Discovery is the exploration
of available Web resources to find those items that relate to specific topics. Discovery
involves considerable "detective" work far beyond searching generic directory
services (such as Yahoo) or indexing services (such as AltaVista). Furthermore, the
discovery activity must be a continuous process because data sources are continually
appearing (and disappearing) from the Web. A business analyst is the central figure in
this activity and requires advanced search and indexing tools to be productive.
Acquisition is the collection and
maintenance of content identified by its source. The main goal of acquisition is to
maintain the historical context so you can analyze content in the context of past changes.
Acquisition requires a secured server platform with large storage capacity.

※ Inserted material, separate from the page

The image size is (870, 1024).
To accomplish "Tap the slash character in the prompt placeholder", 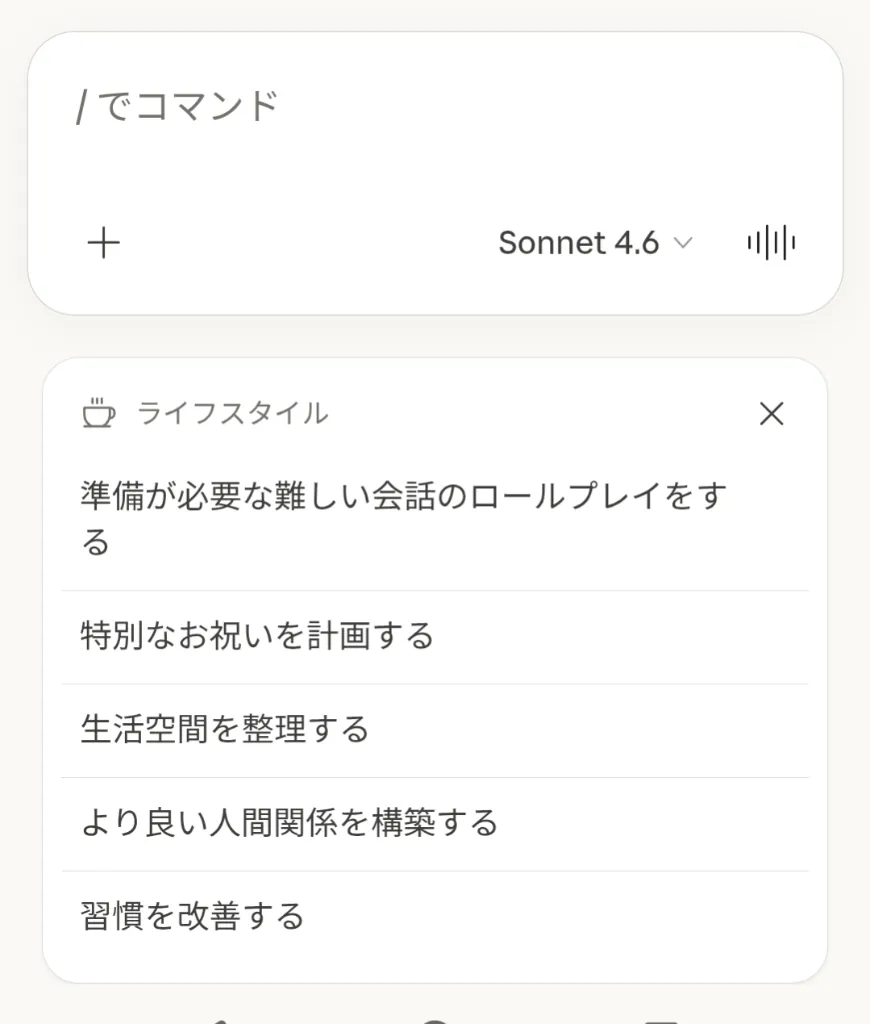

Structuring is the analysis, validation, and transformation of content
into a more useful format and into a more meaningful structure. The formats can be Web
pages, spreadsheets, word processing documents, and database tables. As we move toward
loading data into a warehouse, the structures must be compatible with the star-schema
design and with key identifier values.
Dissemination is the packaging and delivery of information to the
appropriate consumers, either directly or through a data warehouse. It requires a range of
dissemination mechanisms from predetermined schedules to ad hoc queries. Newer
technologies such as information brokering and preference matching may be desirable.
There is a bi-directional flow to the processes. The left-to-right flow refines the
content of information, which becomes more structured and validated. The right-to-left
flow refines the control of the processes, which become more selective and discriminating. |